• Saved entries
⟨

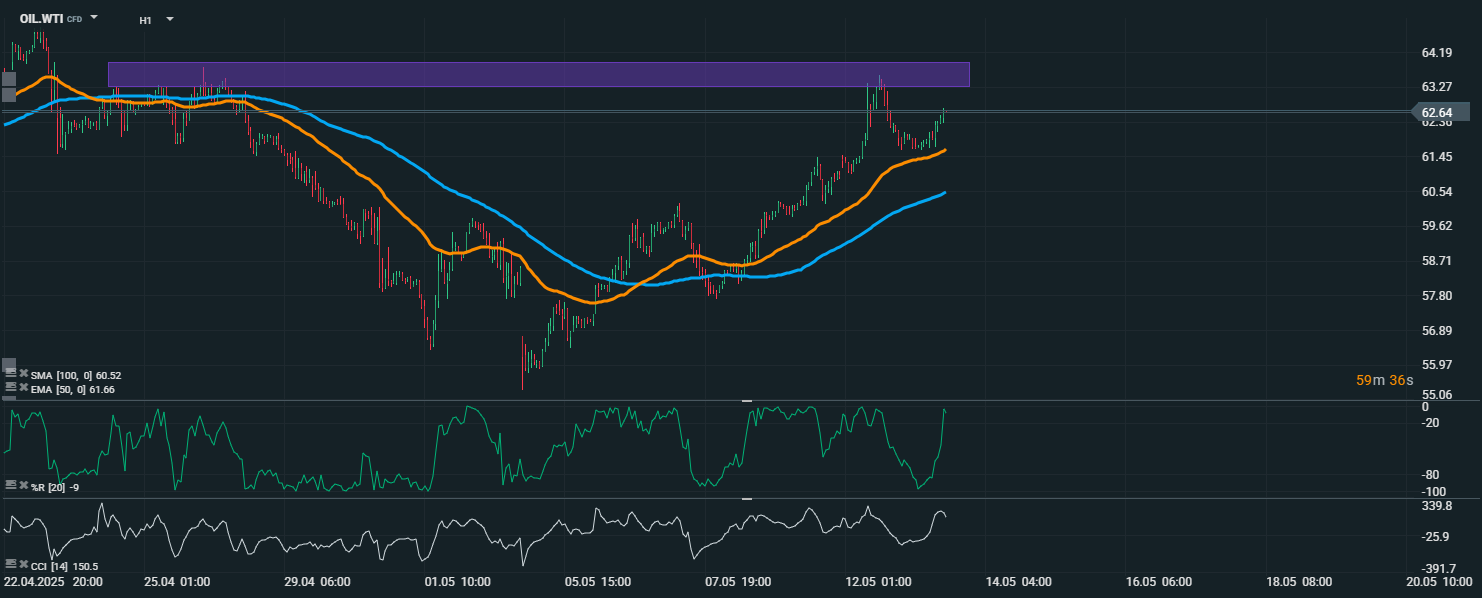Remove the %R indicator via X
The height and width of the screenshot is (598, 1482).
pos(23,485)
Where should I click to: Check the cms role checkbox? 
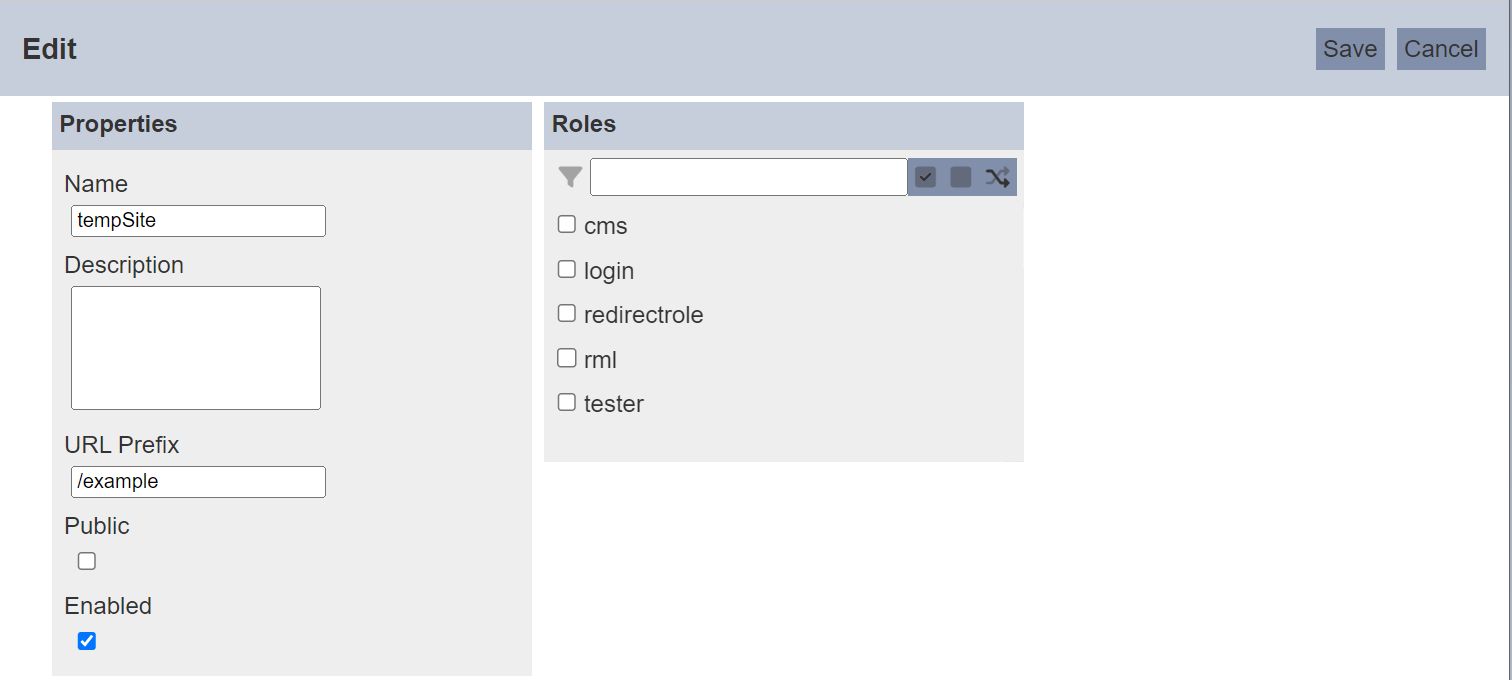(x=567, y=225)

⟩

• Stated task
Copy out every one of the lines above word for word, but leave out the pictures.

• Written solution
Remove the %R indicator via X
The height and width of the screenshot is (598, 1482).
pos(23,485)
Where should I click to: Check the cms role checkbox? 
(x=567, y=225)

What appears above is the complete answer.